(EXERCISE AIM): Word for word, restate the lines of the data below between those holding "Screen dimensions: 1568x353" and "Task: Uncheck the Take notes on Einstein task", inclusive; pictures do not belong in the copy.

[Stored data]

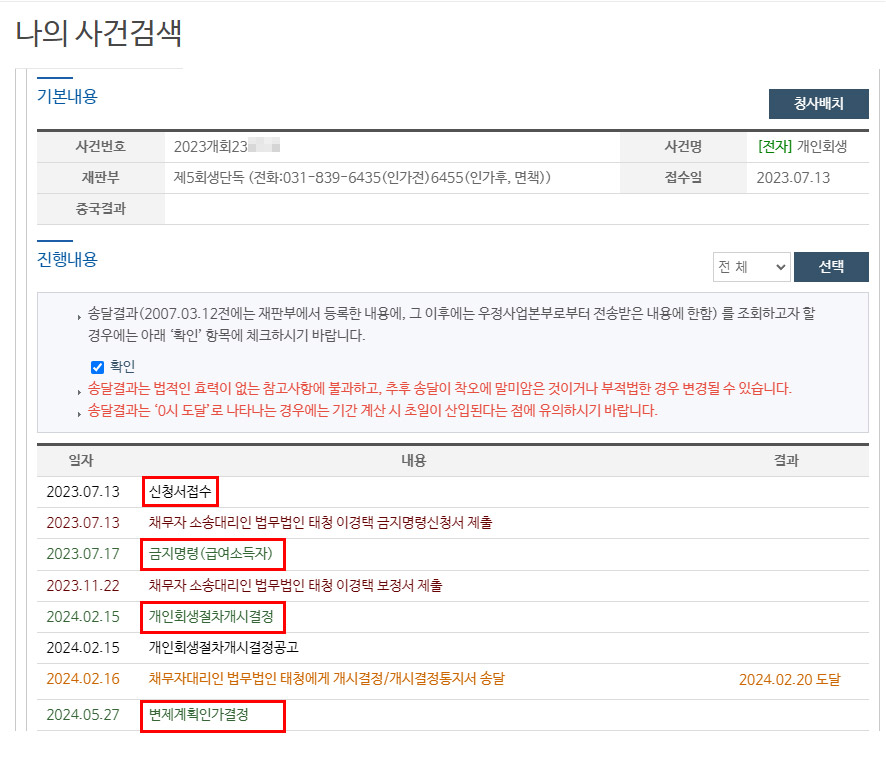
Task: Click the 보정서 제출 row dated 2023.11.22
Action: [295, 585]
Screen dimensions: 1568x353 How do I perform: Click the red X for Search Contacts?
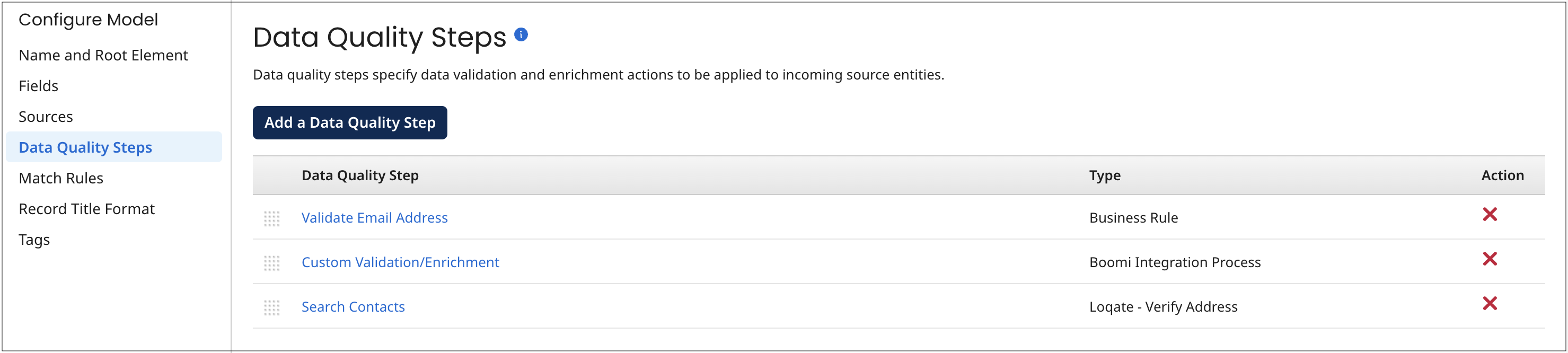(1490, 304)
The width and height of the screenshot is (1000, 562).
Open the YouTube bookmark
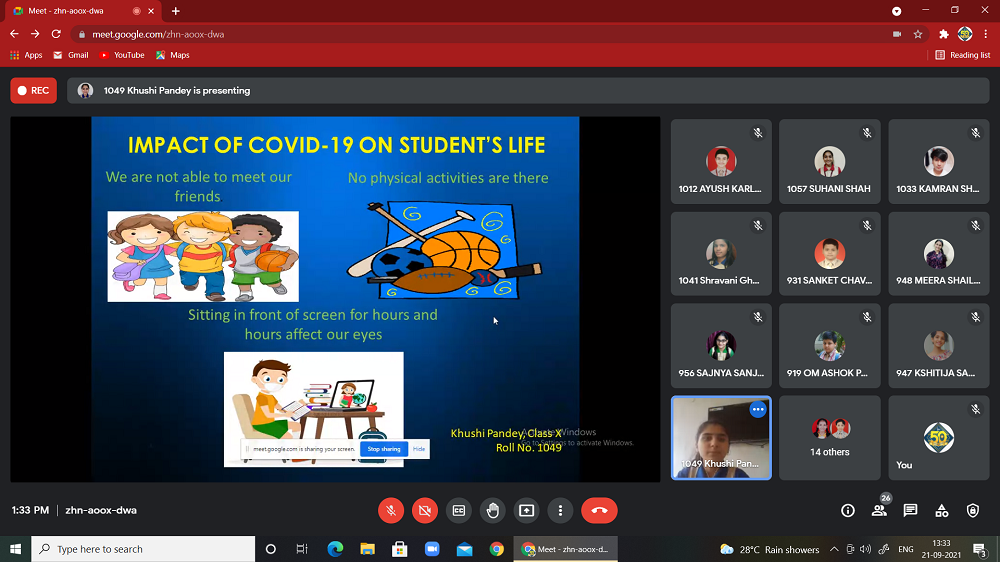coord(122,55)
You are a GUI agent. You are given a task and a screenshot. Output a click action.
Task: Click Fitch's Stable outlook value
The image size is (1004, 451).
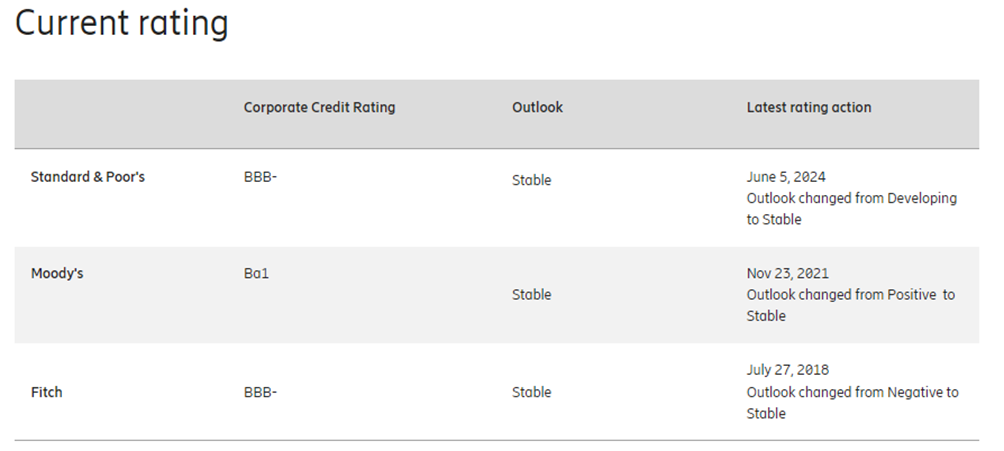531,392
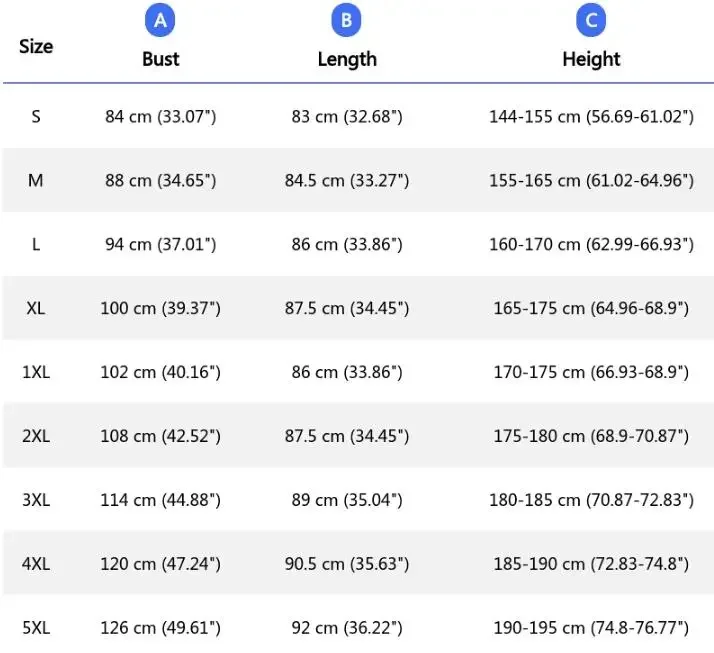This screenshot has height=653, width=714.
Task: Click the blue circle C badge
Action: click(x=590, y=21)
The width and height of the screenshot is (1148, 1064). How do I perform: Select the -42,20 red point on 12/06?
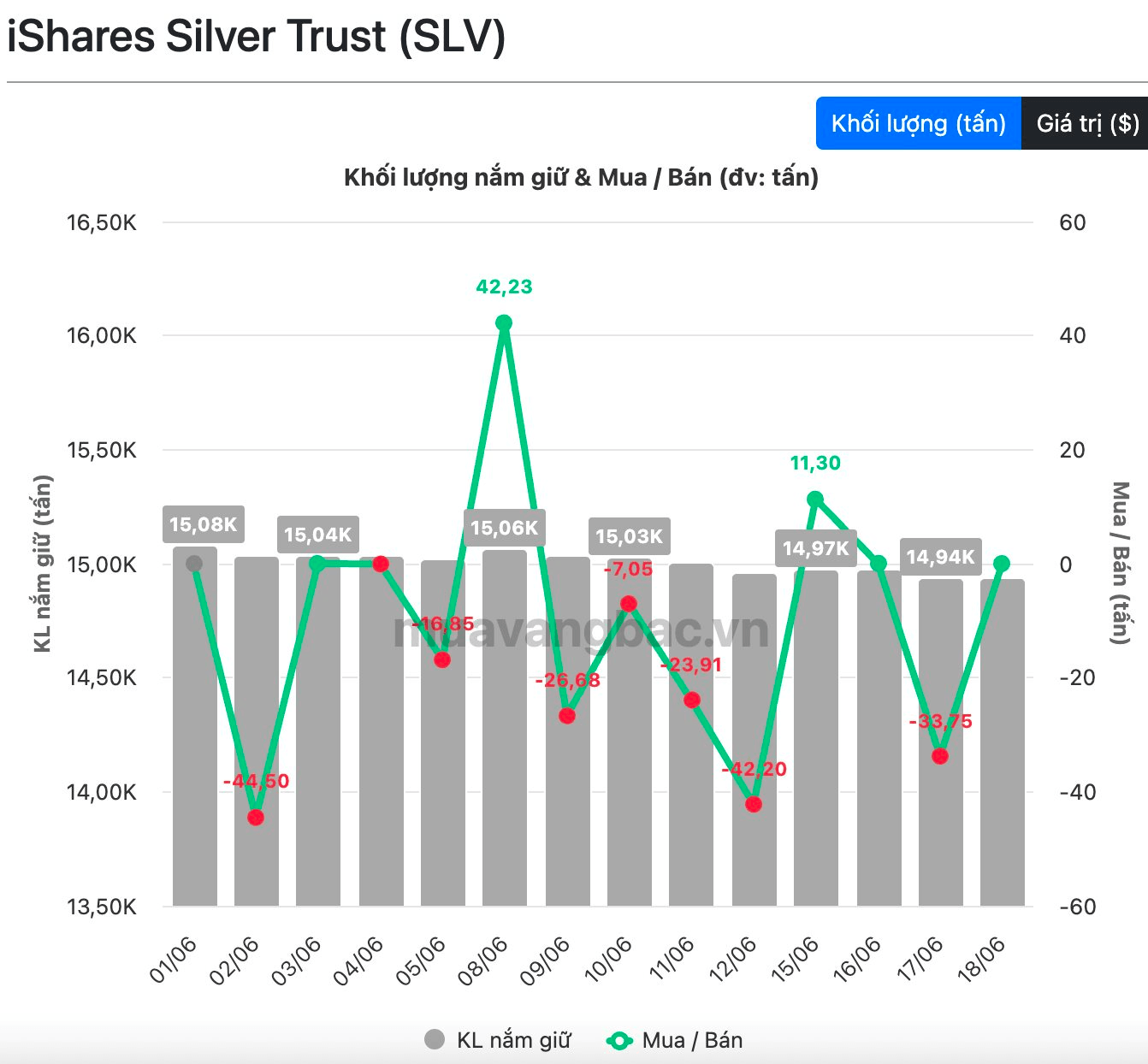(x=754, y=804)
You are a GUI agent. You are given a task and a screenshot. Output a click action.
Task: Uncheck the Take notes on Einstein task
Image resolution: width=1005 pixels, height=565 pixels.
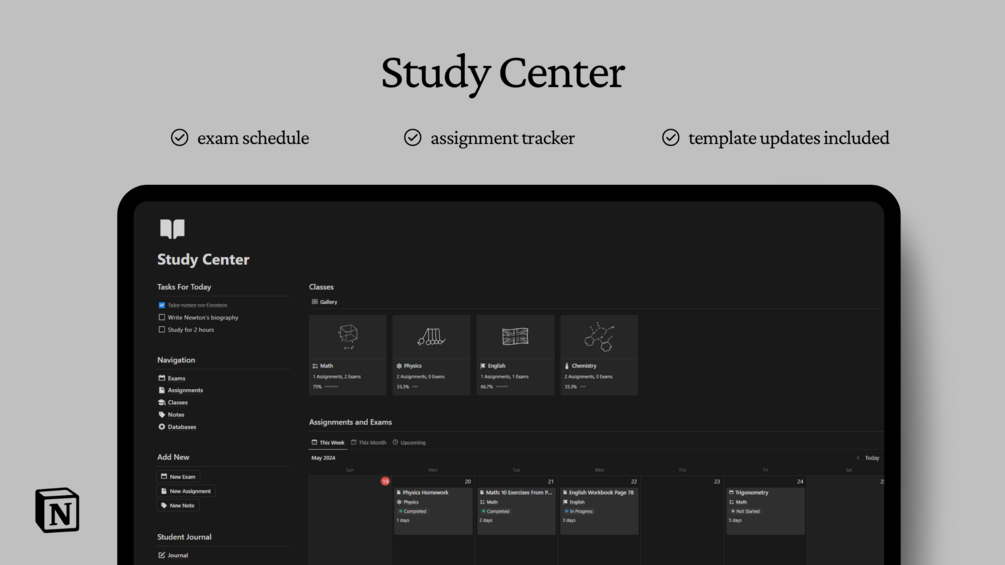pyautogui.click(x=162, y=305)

(EXPECTED OUTPUT):
Screen dimensions: 1568x353 How do I perform: Click the red X for Search Contacts?
(1490, 304)
The width and height of the screenshot is (1000, 562).
Open the YouTube bookmark
coord(122,55)
You are a GUI agent. You are given a task and a screenshot. Output a click action.
Task: Click Fitch's Stable outlook value
The image size is (1004, 451).
531,392
This screenshot has height=653, width=714.
Task: Click the blue circle C badge
Action: click(x=590, y=21)
The width and height of the screenshot is (1148, 1064). How do I perform: Select the -42,20 red point on 12/06?
(x=754, y=804)
You are a GUI agent. You are given a task and a screenshot. Output a click action.
Task: Uncheck the Take notes on Einstein task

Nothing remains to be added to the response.